J’ai signalé, il y a quelque quarante ans, comme un phénomène critique dans l’histoire du monde la disparition de la terre libre, c'est-à-dire l’occupation achevée des territoires par des nations organisées, la suppression des biens qui ne sont à personne. Mais, parallèlement à ce phénomène politique, on constate la disparition du temps libre. L’espace libre et le temps libre ne sont plus que des souvenirs. Le temps libre dont il s’agit n’est pas le loisir, tel qu’on l’entend d’ordinaire.
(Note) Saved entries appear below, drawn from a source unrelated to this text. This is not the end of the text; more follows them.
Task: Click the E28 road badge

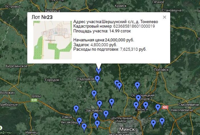Action: [x=34, y=100]
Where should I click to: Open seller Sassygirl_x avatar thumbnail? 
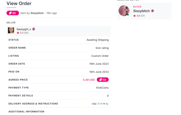pyautogui.click(x=11, y=30)
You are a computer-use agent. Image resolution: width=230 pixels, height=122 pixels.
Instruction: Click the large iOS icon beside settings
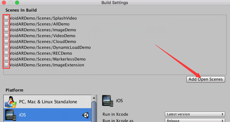[108, 101]
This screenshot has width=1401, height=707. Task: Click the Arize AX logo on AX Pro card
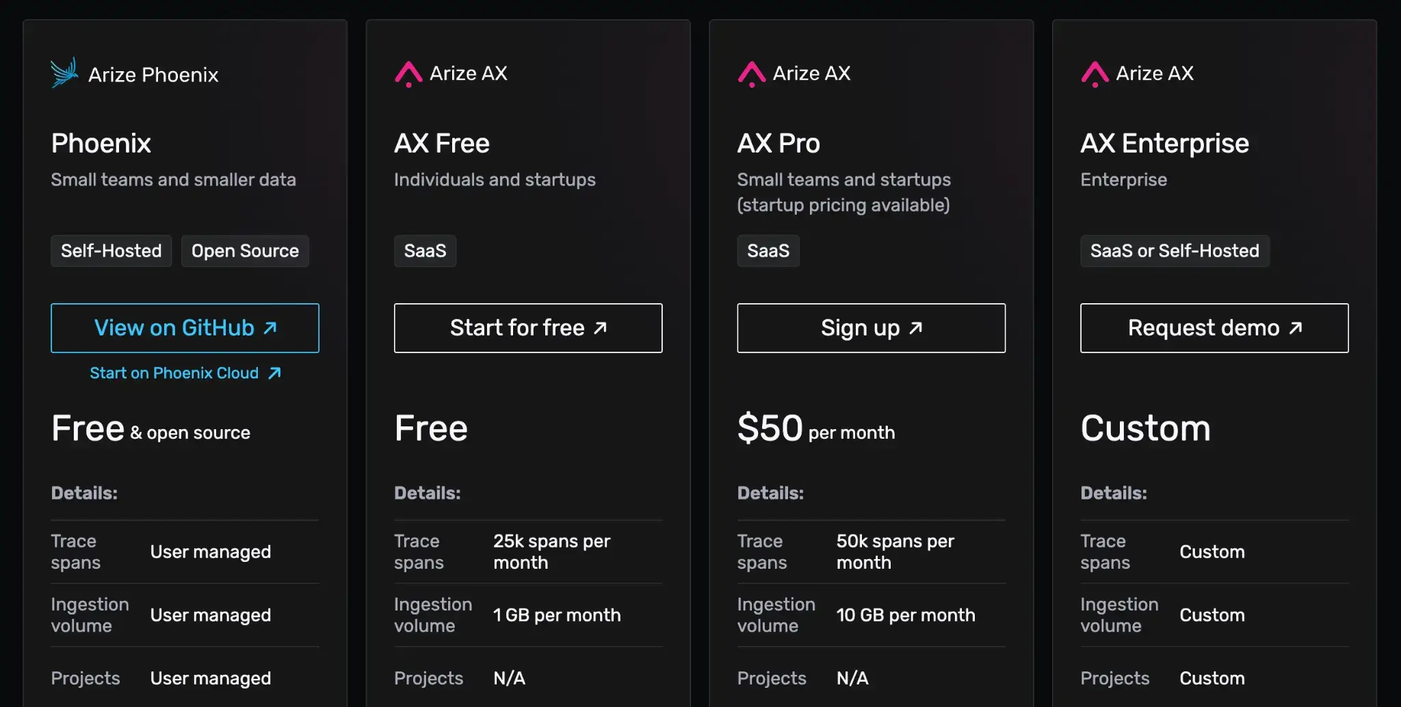click(751, 74)
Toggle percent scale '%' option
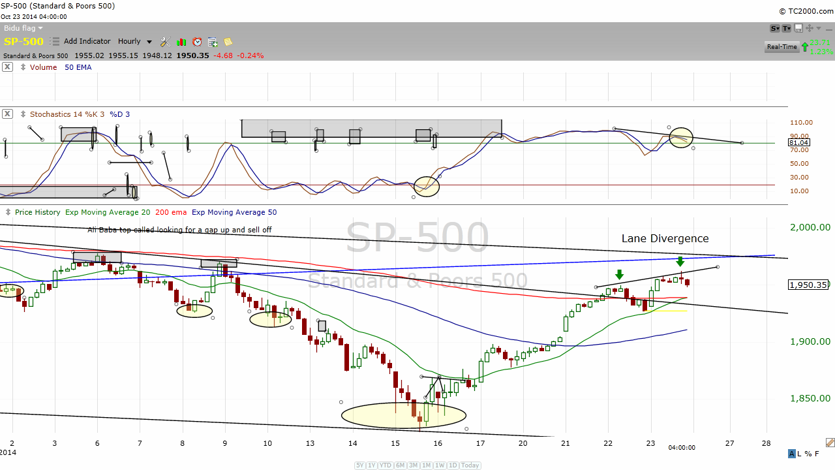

Le loisir apparent existe encore, et même ce loisir apparent se défend et se généralise au moyen de mesures légales et de perfectionnements mécaniques contre la conquête des heures par l’activité. Les journées de travail sont mesurées et ses heures comptées par la loi. Mais je dis que le loisir intérieur, qui est tout autre chose que le loisir chronométrique, se perd. Nous perdons cette paix essentielle des profondeurs de l’être, cette absence sans prix, pendant laquelle l’être, en quelque sorte, se lave du passé et du futur, de la conscience présente, des obligations suspendues et des attentes embusquées…Point de soucis, point de lendemains, point de pression intérieure ; mais une sorte de repos dans l’absence, une vacance bienfaisante, qui rend à l’esprit sa liberté propre. Il ne s’occupe alors que de soi même. Il est délié de ses devoirs envers la connaissance pratique et déchargé du soin des choses prochaines : Il peut produire des formations pure comme des cristaux. Mais voici que la rigueur, la tension et la précipitation de notre existence moderne troublent ou dilapident ce précieux repos. Voyez en vous et autour de vous ! Les progrès de l’insomnie sont remarquables et suivent exactement tous les autres progrès. Que de personnes dans le monde ne dorment plus que d’un sommeil de synthèse, et se fournissent de néant dans la savante industrie de la chimie organique ! Peut-être de nouveaux assemblages de molécules plus ou moins barbituriques nous donneront ils la méditation que l’existence nous interdit de plus en plus d’obtenir naturellement. La pharmacopée, quelque jour, nous offrira de la profondeur.



Paul Valery (extraits du bilan de l’intelligence, conférence prononcée à l’université des annales le 16 janvier 1935. Repris dans Variété III, Gallimard, 1936 et Allia 2011).